For years, educators have known that students loose reading skills during the summer if they don’t continue reading. They call this loss the “summer slide.” It is most severe among low-income students who lose up to two months of reading skills, yet it is sometimes nonexistent among middle class students who make slight gains in reading during summer months.
Here’s what some studies show:
- B. Heyns’ 1978 study of 3000 sixth and seventh graders in Atlanta Public School showed that students who read at least six books during the summer maintained or improved their reading skills. But students who didn’t read lost up to a whole grade of reading skills.
- K Alexander’s, D. Entwisle’s and L. Olson’s 2007 longitudinal study of Baltimore students over 15 years found that by the end of fifth grade, students who didn’t read during the summer measured two years behind their classmates who did. They concluded that 2/3 of the reading difference in ninth graders can be attributed to reading or not during summer school breaks.

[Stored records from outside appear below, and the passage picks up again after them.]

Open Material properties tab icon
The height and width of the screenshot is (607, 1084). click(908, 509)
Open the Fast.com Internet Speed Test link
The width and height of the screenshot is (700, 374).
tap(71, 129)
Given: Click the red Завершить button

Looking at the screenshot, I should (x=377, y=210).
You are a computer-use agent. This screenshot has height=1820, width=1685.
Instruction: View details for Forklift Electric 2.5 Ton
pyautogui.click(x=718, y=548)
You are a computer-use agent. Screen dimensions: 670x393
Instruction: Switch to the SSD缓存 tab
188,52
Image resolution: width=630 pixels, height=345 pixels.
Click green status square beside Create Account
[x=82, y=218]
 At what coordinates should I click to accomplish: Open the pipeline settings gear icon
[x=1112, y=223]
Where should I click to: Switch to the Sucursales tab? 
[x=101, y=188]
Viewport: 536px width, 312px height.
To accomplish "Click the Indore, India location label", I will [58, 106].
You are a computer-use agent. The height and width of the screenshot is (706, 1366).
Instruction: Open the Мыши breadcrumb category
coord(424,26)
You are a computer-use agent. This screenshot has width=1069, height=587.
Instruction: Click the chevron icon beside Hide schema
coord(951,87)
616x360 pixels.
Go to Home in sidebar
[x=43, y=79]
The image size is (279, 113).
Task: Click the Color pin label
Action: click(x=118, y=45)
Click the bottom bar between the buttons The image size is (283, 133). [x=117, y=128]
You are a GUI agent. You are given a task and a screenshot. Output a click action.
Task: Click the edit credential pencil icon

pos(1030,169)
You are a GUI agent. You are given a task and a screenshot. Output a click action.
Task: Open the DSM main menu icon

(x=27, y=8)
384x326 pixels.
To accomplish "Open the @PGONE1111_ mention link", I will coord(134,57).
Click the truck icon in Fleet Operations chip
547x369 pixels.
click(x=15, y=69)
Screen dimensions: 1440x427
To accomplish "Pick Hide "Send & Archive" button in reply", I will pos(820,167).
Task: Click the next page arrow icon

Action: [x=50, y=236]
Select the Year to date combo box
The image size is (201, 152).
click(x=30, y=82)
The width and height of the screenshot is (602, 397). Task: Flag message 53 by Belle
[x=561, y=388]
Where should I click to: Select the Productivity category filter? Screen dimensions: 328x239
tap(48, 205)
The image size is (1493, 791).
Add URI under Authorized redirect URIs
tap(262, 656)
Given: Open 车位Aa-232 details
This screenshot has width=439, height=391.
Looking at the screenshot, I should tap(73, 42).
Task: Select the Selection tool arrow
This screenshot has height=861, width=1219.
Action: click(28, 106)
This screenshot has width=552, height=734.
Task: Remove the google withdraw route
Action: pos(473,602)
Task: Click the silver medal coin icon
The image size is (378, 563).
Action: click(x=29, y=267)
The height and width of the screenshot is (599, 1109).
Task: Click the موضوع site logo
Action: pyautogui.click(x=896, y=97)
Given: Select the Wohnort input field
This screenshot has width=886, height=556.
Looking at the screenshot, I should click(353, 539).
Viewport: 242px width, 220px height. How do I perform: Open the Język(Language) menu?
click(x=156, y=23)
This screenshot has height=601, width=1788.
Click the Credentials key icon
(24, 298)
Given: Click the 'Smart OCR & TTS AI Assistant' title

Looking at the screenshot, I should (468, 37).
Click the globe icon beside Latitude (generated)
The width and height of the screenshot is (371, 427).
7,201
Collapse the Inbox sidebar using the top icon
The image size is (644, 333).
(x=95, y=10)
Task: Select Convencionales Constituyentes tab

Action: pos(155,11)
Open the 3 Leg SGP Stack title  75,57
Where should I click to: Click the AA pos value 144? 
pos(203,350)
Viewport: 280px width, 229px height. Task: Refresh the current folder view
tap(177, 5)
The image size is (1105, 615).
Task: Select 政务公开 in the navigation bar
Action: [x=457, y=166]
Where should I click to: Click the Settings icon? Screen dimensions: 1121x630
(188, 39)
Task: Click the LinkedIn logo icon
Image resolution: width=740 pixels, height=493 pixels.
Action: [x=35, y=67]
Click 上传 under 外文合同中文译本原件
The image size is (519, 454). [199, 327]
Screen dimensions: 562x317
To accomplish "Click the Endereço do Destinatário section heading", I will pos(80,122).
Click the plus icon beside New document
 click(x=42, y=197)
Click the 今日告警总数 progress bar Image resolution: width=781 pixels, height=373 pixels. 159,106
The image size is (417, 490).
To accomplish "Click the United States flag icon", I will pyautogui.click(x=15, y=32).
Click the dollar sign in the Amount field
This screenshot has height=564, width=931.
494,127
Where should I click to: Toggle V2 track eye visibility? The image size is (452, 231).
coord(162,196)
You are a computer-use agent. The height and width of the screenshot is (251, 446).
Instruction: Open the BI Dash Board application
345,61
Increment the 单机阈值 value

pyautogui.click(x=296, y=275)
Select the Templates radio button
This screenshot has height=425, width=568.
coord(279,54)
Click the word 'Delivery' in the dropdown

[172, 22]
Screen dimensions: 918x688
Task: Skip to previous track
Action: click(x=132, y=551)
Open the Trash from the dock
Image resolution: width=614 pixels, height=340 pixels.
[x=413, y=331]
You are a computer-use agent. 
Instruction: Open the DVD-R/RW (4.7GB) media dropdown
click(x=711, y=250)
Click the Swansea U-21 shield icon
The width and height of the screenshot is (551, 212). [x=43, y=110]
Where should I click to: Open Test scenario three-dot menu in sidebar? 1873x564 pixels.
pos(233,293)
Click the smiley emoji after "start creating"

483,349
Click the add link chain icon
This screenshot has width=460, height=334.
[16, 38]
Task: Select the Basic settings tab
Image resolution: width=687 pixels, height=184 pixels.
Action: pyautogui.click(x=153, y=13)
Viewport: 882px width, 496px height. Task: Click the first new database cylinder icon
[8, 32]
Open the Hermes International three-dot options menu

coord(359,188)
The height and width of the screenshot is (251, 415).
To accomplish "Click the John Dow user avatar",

- Dominican University’s study of students completing third grade who took part in their local libraries’ summer reading programs scored 52 Lexile points ahead of their classmates who did not.
- The Campaign for Grade-Level Reading, funded by many foundations, concluded that children’s absence from reading during the summer is a major hurdle for achieving good reading skills by the end of third grade.
- The summer slide is cumulative. Some estimate that by the end of high school the summer slide can account for up to a four year lag in reading achievement, and it can have an effect on high school graduation rates. According to the Annie E. Casey Foundation, “one in six children who are not reading proficiently in 3rd grade do not graduate from high school on time, a rate four times greater than that for proficient readers.”
So how can you combat the summer slide?
- Sign your child up for your local library’s summer reading program, and make sure your child completes the reading.
- Go to the library regularly and let your child select books she will enjoy.
- Help your child to read a chapter book a week, or a picture book each night.
- Encourage your child to read the newspaper, television guides, magazines and online articles.
- Reward your child with a trip to the book store to select her very own book.
- Read to your child every evening, and let him read to you. Your reading will teach fluency and pronunciation, and establish the notion that reading for pleasure is fun.